**Exercise prompt**
Copy the Huntingdon passage from the words "Every single Member" through "of these categories.", changing "naval officers" to "sea officers".

**Passage to read**
Double Member Borough
Available from Boydell and Brewer
Right of Election:
in the freemen and inhabitant householders paying scot and lot
Number of voters:
|15 Apr. 1754||Edward Montagu|
|26 Mar. 1761||Edward Montagu|
|18 Mar. 1768||Henry Seymour|
|28 Feb. 1774||William Augustus Montagu vice Jones, deceased|
|7 Oct. 1774||William Augustus Montagu|
|31 Jan. 1776||Constantine John Phipps, Baron Mulgrave, vice Montagu, deceased|
|15 Dec. 1777||Mulgrave re-elected after appointment to office|
|8 Sept. 1780||Constantine John Phipps, Baron Mulgrave|
|Sir George Wombwell|
|28 Nov. 1780||Sir Hugh Palliser vice Wombwell, deceased|
|31 Mar. 1784||Sir Walter Rawlinson|
|9 May 1787||John Willett Payne vice Brown, vacated his seat|
Oldfield wrote about Huntingdon in 1792:1
The interest of the Earl of Sandwich is so powerful as always to return two Members; and this he effects, not by weight of property, for his Lordship has but one house in the whole town, but by his popularity, and the obligations which he was enabled to confer upon some of his principal friends during his connexion with Lord North’s Administration.
The accuracy of this statement is borne out by the mass of patronage correspondence in the Sandwich and Abergavenny mss, and by the lists of burgesses carefully kept by Sandwich.2 There are eight such lists, the first for 1765, and the last for 1787; and what they show is that the resident burgesses were mostly artisans or tradesmen, and even the non-resident were not strangers of the honorary freeman type, but genuine Huntingdon burgesses, with a growing number among them established in Government service. The list of 1782 alone shows a small majority of non-resident burgesses: 82 to 80; among these 82 are at least 20 placed in the Post Office, Greenwich Hospital, dockyards, etc.
Every single Member for Huntingdon 1754-90 was a Sandwich nominee: relatives (Edward Montagu, Henry Seymour, William Augustus Montagu); paying guests of the merchant class (Robert Jones, George Wombwell, Sir Walter Rawlinson);3 naval officers (Lord Mulgrave, Sir Hugh Palliser, John Willett Payne). Lancelot Brown, son of ‘Capability’ Brown, alone fits into none of these categories.

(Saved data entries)
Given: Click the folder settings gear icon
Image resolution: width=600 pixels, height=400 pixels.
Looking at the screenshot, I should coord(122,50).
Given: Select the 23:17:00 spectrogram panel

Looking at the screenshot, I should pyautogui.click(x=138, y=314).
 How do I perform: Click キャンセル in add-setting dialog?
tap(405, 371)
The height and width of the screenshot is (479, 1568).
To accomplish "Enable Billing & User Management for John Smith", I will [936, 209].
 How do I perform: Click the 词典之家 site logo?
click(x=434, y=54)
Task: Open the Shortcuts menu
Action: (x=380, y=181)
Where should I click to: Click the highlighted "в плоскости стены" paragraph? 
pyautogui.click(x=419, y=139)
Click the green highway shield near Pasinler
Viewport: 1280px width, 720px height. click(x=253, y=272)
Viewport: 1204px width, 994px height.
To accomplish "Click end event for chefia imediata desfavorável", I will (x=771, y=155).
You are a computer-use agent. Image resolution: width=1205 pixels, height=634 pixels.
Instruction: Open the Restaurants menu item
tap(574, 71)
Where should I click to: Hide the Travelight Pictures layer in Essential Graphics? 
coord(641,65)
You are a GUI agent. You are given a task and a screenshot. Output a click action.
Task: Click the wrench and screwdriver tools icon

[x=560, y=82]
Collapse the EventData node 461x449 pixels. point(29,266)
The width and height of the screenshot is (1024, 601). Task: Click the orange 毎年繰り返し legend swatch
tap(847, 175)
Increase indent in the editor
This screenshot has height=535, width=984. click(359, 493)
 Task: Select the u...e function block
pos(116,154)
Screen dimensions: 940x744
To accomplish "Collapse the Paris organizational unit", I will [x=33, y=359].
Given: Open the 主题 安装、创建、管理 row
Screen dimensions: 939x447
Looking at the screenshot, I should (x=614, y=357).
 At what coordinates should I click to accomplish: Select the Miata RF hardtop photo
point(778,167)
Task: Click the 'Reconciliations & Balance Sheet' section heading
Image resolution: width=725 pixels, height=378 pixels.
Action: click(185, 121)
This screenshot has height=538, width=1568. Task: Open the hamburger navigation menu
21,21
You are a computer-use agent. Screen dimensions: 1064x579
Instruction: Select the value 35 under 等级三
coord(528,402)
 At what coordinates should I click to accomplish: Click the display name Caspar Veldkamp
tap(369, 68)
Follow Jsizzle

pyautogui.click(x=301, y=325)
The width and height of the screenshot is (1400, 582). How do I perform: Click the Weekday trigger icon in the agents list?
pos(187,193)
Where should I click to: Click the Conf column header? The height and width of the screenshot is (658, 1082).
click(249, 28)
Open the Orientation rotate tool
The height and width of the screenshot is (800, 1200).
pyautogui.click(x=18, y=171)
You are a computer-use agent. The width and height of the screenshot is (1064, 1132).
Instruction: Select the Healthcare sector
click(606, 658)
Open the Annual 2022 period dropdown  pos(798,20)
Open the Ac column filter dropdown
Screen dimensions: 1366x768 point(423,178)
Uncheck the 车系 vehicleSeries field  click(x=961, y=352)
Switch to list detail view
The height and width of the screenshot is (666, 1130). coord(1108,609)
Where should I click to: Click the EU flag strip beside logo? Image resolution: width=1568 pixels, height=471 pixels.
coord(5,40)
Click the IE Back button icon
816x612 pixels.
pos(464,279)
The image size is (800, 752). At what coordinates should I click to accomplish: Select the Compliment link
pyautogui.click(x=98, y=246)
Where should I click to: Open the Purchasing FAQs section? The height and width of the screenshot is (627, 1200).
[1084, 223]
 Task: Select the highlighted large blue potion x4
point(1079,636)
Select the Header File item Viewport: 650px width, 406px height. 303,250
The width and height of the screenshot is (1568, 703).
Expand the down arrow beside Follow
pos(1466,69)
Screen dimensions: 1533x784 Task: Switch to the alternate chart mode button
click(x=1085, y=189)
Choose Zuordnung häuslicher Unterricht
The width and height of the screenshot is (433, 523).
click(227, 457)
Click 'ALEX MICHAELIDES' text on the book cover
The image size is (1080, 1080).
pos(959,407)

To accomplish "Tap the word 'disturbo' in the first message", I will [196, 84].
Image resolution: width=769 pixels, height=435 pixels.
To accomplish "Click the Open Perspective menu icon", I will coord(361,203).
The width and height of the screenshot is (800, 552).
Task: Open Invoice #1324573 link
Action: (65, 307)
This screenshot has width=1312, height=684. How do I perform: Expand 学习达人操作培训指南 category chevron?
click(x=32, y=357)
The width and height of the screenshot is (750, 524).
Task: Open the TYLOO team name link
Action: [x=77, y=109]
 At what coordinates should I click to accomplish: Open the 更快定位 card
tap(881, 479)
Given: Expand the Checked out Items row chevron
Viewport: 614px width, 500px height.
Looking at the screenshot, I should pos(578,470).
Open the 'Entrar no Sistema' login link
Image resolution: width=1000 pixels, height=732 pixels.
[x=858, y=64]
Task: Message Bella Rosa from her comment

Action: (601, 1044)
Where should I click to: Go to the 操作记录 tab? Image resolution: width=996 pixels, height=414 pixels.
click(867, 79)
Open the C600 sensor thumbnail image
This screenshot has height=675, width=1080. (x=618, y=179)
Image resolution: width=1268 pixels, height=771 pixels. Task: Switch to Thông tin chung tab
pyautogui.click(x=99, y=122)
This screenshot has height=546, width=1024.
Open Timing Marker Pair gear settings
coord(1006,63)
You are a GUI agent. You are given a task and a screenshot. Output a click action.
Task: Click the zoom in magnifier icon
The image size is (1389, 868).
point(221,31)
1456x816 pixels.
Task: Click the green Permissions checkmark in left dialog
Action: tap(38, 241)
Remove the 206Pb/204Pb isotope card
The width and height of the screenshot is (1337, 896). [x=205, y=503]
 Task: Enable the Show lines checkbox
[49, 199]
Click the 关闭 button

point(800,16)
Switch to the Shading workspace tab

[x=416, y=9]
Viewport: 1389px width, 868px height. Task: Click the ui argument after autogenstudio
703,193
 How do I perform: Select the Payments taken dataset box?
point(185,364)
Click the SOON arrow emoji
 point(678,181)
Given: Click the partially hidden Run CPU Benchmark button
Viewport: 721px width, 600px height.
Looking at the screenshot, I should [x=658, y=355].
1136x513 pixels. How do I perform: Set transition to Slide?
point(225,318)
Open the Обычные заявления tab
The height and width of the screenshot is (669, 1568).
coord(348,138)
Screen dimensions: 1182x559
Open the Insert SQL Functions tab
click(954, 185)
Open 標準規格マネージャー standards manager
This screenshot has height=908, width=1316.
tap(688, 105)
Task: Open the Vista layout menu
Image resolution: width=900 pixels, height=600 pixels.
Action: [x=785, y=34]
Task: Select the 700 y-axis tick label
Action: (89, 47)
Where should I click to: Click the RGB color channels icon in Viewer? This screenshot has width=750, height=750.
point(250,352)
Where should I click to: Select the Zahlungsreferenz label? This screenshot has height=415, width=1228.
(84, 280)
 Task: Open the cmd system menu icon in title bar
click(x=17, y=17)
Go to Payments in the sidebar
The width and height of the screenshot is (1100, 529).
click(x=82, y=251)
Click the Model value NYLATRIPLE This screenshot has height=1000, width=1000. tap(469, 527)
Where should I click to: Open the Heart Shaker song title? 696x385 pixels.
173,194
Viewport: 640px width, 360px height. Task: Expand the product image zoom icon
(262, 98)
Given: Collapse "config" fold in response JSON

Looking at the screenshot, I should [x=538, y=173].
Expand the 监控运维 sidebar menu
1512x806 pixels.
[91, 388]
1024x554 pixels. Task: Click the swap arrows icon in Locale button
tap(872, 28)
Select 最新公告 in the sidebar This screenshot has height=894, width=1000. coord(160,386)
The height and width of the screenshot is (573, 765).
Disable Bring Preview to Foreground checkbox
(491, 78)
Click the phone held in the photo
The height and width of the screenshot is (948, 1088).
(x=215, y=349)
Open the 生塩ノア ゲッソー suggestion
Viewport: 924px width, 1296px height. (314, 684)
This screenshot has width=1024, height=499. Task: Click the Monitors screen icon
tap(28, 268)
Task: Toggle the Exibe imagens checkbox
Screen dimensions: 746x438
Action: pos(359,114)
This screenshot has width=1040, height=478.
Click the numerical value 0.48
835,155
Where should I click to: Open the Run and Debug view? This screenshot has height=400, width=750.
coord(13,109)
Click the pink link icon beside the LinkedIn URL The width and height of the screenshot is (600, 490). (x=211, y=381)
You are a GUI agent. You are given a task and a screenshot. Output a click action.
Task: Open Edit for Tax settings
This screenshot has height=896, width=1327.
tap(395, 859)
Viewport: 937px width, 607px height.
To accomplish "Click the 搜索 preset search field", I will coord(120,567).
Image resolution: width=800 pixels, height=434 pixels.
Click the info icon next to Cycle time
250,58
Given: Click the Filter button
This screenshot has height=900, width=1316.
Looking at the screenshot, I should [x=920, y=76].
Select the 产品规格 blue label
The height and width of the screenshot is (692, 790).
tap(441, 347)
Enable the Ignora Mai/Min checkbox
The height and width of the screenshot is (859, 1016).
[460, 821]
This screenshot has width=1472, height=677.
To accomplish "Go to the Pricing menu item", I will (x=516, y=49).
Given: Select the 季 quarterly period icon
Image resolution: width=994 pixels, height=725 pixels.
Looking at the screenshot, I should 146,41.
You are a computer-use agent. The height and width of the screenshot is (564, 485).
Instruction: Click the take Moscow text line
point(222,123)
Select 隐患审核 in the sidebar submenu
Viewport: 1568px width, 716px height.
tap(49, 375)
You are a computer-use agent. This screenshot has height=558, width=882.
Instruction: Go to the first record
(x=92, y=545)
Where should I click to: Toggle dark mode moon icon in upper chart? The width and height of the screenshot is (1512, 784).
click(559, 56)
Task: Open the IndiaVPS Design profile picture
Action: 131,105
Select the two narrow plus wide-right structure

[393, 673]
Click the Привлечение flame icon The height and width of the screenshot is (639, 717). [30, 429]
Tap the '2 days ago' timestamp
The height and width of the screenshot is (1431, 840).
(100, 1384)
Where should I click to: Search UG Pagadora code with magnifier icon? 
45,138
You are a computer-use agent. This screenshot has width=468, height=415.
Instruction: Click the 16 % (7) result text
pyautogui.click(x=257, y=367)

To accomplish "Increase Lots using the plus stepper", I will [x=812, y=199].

**Exercise response**
Every single Member for Huntingdon 1754-90 was a Sandwich nominee: relatives (Edward Montagu, Henry Seymour, William Augustus Montagu); paying guests of the merchant class (Robert Jones, George Wombwell, Sir Walter Rawlinson);3 sea officers (Lord Mulgrave, Sir Hugh Palliser, John Willett Payne). Lancelot Brown, son of ‘Capability’ Brown, alone fits into none of these categories.